Tuesday, October 23, 2007

11th Circuit Denies Standing to AT&T Mobility on Grounds NASCAR Did Not Invade a Legally Protected Right in Sponsorship Contract Dispute

Per AT&T Mobility, LLC v. National Ass'n for Stock Car Auto Racing, Inc., 494 F.3d 1356 (11th Cir.(Ga.) Aug 13, 2007) (NO. 07-12299):

Standing, however, "is a threshold jurisdictional question which must be addressed prior to and independent of the merits of a party's claims." Dillard v. Baldwin County Comm'rs, 225 F.3d 1271, 1275 (11th Cir.2000); EF Hutton & Co., Inc. v. Hadley, 901 F.2d 979, 983 (11th Cir.1990). In fact, we are obliged to consider standing sua sponte even if the parties have not raised the issue because an appellate court "must satisfy itself not only of its own jurisdiction, but also of that of the lower courts in a cause under review." Bochese v. Town of Ponce Inlet, 405 F.3d 964, 975 (11th Cir.2005); see also Florida Ass'n of Med. Equip. Dealers v. Apfel, 194 F.3d 1227, 1230 (11th Cir.1999) (stating that "every court has an independent duty to review standing as a basis for jurisdiction at any time, for every case it adjudicates."). As with all jurisdictional issues, this Court reviews standing de novo. See, e.g., McKusick v. City of Melbourne, Fla., 96 F.3d 478, 482 (11th Cir.1996); Univ. of S. Ala. v. Am. Tobacco Co., 168 F.3d 405, 408 (11th Cir.1999).

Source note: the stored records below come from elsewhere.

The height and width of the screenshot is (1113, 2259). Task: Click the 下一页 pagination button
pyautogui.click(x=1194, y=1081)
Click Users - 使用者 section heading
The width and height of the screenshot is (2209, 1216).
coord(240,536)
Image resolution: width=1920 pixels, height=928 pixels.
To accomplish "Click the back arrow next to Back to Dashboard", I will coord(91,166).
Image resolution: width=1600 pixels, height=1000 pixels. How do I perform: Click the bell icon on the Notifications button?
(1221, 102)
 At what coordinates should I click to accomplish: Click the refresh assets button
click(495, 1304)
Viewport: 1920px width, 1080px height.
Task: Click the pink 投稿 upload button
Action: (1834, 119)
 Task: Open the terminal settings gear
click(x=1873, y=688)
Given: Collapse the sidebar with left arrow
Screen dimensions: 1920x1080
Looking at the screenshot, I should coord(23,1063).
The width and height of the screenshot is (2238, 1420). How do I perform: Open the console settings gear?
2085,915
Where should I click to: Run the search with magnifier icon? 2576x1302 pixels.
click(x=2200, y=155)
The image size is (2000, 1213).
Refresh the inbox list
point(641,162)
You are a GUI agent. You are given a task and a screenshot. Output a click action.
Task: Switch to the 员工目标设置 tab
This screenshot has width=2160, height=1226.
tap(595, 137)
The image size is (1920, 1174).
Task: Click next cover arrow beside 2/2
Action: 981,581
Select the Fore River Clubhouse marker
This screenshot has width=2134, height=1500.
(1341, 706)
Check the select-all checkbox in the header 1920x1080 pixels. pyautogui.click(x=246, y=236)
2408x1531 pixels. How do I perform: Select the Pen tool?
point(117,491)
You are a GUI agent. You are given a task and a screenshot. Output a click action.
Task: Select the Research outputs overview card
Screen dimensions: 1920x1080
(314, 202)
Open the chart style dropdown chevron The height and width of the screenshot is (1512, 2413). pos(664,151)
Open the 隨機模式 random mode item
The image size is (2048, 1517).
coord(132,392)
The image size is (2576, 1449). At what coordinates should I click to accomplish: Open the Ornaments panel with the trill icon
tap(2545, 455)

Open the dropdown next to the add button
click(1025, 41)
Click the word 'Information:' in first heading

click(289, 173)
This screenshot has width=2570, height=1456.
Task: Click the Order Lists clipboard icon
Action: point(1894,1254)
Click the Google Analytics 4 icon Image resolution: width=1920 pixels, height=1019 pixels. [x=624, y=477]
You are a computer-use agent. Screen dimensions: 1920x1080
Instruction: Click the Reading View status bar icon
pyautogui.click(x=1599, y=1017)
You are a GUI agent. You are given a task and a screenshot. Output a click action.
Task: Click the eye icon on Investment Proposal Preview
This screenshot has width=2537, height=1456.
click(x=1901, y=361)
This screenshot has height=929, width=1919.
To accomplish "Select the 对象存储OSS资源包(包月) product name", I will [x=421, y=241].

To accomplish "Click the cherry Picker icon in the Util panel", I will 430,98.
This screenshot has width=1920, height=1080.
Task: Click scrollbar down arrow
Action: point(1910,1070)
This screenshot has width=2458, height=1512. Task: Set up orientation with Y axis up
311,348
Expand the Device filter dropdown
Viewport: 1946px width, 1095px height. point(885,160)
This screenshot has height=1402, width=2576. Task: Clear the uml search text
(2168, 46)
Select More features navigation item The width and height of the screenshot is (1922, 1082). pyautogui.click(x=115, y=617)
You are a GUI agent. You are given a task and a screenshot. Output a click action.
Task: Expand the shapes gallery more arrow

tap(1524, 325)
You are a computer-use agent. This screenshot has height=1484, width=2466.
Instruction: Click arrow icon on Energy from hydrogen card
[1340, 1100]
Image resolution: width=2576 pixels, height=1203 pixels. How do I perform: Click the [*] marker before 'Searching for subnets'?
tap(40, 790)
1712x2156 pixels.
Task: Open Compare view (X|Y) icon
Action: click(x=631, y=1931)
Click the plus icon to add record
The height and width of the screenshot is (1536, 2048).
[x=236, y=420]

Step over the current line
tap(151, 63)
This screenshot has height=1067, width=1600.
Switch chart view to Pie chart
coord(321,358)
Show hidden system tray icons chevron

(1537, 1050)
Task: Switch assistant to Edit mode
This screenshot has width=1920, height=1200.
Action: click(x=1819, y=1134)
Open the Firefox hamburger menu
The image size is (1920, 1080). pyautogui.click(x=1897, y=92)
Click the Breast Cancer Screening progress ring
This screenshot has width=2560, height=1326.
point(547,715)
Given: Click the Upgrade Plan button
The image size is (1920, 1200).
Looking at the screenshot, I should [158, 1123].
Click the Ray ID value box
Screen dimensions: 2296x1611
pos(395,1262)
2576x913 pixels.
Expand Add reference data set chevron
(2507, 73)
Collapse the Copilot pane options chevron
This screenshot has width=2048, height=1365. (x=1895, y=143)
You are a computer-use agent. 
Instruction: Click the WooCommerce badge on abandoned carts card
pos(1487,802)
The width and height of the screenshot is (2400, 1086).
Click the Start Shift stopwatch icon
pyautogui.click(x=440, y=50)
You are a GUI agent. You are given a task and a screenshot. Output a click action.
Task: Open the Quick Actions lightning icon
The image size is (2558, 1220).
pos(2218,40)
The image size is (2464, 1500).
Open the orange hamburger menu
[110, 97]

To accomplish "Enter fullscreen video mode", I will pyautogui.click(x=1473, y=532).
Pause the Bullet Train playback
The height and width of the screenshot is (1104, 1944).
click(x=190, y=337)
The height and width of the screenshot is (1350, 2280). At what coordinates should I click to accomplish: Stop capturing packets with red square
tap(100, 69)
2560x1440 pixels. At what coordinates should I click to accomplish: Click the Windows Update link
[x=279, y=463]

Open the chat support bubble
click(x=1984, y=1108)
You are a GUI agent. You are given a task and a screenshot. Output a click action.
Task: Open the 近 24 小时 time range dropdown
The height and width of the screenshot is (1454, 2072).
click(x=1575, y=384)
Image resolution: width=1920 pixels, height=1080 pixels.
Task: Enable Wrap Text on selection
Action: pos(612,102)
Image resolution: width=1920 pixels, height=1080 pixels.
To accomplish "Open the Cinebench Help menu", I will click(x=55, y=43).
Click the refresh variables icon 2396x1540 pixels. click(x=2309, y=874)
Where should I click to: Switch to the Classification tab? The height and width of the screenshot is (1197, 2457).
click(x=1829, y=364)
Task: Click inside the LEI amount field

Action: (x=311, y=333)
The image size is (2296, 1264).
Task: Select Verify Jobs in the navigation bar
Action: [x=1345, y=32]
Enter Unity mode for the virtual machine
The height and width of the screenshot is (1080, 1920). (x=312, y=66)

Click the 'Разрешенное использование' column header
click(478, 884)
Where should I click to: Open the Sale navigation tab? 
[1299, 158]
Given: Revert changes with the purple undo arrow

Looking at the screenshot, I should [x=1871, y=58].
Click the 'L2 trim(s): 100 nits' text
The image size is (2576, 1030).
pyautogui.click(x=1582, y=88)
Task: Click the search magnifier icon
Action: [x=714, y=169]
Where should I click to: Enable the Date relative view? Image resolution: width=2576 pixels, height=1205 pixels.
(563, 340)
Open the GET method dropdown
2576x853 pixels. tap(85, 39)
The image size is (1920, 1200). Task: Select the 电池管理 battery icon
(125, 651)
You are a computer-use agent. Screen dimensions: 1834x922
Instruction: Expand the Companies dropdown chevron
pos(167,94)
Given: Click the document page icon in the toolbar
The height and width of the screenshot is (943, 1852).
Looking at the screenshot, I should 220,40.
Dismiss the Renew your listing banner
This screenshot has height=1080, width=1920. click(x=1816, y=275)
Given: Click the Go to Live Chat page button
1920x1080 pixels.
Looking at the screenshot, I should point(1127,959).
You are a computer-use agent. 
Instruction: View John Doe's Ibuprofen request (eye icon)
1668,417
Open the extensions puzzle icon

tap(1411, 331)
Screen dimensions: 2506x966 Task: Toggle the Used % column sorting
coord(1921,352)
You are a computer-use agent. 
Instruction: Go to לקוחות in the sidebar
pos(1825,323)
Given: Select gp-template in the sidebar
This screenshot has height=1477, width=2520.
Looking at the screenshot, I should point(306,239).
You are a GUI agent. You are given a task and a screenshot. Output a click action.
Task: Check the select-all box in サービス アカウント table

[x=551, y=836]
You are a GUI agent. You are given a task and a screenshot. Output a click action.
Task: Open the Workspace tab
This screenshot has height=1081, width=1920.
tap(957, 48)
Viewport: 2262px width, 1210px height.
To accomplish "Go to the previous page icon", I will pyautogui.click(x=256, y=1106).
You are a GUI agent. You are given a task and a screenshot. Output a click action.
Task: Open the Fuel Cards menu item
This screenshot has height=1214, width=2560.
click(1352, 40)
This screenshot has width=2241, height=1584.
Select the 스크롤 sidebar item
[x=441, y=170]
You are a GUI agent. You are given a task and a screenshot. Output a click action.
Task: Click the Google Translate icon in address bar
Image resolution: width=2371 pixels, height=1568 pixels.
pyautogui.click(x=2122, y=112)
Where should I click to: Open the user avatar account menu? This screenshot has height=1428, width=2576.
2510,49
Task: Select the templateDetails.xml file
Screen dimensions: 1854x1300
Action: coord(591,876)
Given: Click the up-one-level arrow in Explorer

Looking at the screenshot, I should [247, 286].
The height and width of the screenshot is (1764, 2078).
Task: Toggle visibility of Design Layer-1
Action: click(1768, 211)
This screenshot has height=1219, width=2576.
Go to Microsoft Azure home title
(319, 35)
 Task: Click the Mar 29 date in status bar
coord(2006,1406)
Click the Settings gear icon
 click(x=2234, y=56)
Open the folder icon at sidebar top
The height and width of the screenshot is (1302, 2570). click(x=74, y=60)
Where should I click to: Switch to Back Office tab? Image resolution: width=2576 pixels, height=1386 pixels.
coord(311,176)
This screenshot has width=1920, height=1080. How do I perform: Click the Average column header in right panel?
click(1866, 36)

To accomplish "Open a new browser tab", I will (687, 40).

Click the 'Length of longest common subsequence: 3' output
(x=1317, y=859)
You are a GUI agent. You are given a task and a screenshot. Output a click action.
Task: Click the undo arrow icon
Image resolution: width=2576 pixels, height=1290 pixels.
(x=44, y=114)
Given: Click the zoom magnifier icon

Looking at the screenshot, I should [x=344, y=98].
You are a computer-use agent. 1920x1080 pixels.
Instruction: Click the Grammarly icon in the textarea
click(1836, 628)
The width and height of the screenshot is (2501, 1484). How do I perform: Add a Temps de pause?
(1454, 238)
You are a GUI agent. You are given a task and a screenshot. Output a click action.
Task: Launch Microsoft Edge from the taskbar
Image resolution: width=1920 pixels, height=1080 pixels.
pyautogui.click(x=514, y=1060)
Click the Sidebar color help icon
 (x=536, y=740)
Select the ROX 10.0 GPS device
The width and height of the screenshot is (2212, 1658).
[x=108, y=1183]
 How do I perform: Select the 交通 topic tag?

For AT&T Mobility to have standing to challenge NASCAR's decision under the RCR Agreement to prohibit the display of the AT&T logo on the # 31 Car, it must establish that it has suffered an injury in fact. See Lujan v. Defenders of Wildlife, 504 U.S. 555, 560, 112 S.Ct. 2130, 2136, 119 L.Ed.2d 351 (1992). To establish injury in fact, AT&T Mobility must first demonstrate that NASCAR has invaded a "legally protected interest" derived by AT&T Mobility from the RCR Agreement between NASCAR and RCR. See Dillard, 225 F.3d at 1275 (11th Cir.2000) ( quoting Lujan, 504 U.S. at 560-61, 112 S.Ct. 2130).

. . .

The mere fact that RCR has opted to exercise its right to retain Cingular as its sponsor does not convert that option into a "legally protected right" for Cingular or AT&T Mobility under NASCAR's agreement with RCR. RCR's absolute discretion under the RCR Agreement to retain Cingular as its sponsor, and NASCAR's lack of a role in RCR's decision, foreclose the possibility that Cingular or AT&T Mobility is a third party beneficiary of such agreement. It is well settled that a "plaintiff generally must assert his own legal rights and interests, and cannot rest his claim to relief on the legal rights or interests of third parties." Warth v. Seldin, 422 U.S. 490, 499, 95 S.Ct. 2197, 45 L.Ed.2d 343 (1975); see also Miccosukee Tribe of Indians of Florida v. Florida State Athletic Com'n, 226 F.3d 1226, 1230 (11th Cir.2000) ( "Absent exceptional circumstances, a third party does not have standing to challenge injury to another party.").

Because Cingular (now AT&T Mobility) was neither a party to nor an intended beneficiary of the RCR Agreement, it has not itself suffered a legally cognizable injury as a result of NASCAR's interpretation of the Addendum to the RCR Agreement. Thus, even though it might benefit collaterally from an interpretation of the RCR Agreement that is inconsistent with NASCAR's position, AT&T Mobility lacks standing to enforce its interpretation of the RCR Agreement.